ExtraTime Radio Podcast
LISTEN to our lengthy one-v-one interview with LAFC executive vice president of soccer operations John Thorrington (22:40).
LOS ANGELES – Friday was crunch time for 22 MLS clubs. The 23rd team didn’t have the same kind of pressure, however.
LAFC was a “home” team of sorts at the 2017 MLS SuperDraft alongside the LA Galaxy. Of course, the expansion club will not field a team nor enter MLS play until 2018, which meant their draft experience was far from the pressure-packed environment that the rest of the league endured.
“It’s like a dress rehearsal, and I did it last year, and it felt a bit in the distance, but this year it definitely feels different,” LAFC executive vice president of soccer operations John Thorrington told MLSsoccer.com at the SuperDraft. “The dynamics of our conversations, our scouting when we’re looking at players, some people say that we still have a year, but we feel the urgency and understand that this year will go by quicker than last year, which a lot happened and it moved very quickly.”
Thorrington has been busy launching LAFC’s academy, forging a partnership with local USL side Orange County Blues, and sifting through candidates for both the head coaching position and first-team roster, but he said the team will have news “shortly” regarding growth in the soccer operations team to handle first-team duties on a day-to-day basis.
He also confirmed LAFC are able to sign players at any time moving forward, but that they are still working on the timing, and whether they will sign prospects to play for the Blues in USL for the 2017 season first, or if a marquee, big-name signing will lead the way.
“I think it’s just going to be a function of when these targets are available,” he said. “And we sort of see it as separate – every player we sign is with the intent of making our MLS team, but there’s a slight difference when we’re taking a player with potential of getting into MLS versus a player that is readymade and fits what we want to do at the first-team level right now.

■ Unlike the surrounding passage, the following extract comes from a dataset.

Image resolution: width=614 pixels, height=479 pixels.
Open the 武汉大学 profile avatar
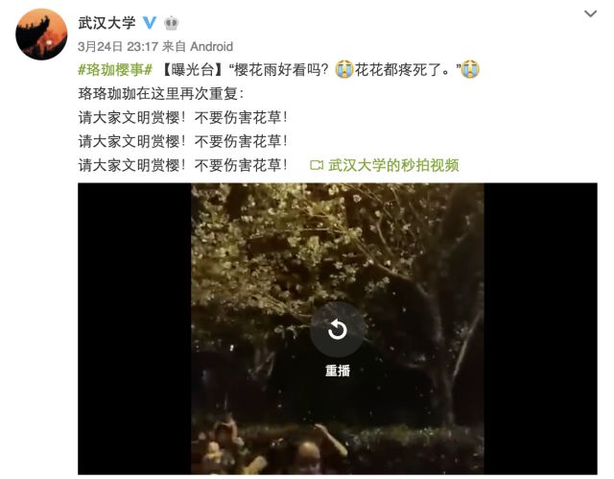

So we separate the two in that way but we’re active in conversations on both fronts.”
And there is the question of LAFC’s first head coach. Thorrington noted that the team’s shortlist includes several candidates, but two men who have repeatedly been mooted in the press as candidates are Bob Bradley and Sigi Schmid. Thorrington said both coaches are people for whom he has “great respect,” but he did not explicitly name either as a candidate at this stage.
“I know both of them well and can very much understand that it’s why people are connecting those dots and [I have] a great deal of respect for what both of them have done throughout their careers,” he said.
Another personal connection for Thorrington comes with the OC Blues’ new head coach, Logan Pause, whose appointment was announced on Thursday. The duo played together for the Chicago Fire from 2005-10. Initial reports claimed Pause would be Blues head coach and then become an LAFC assistant coach starting next season, but Thorrington clarified the appointment was to “just operate as an OC Blues member of staff.”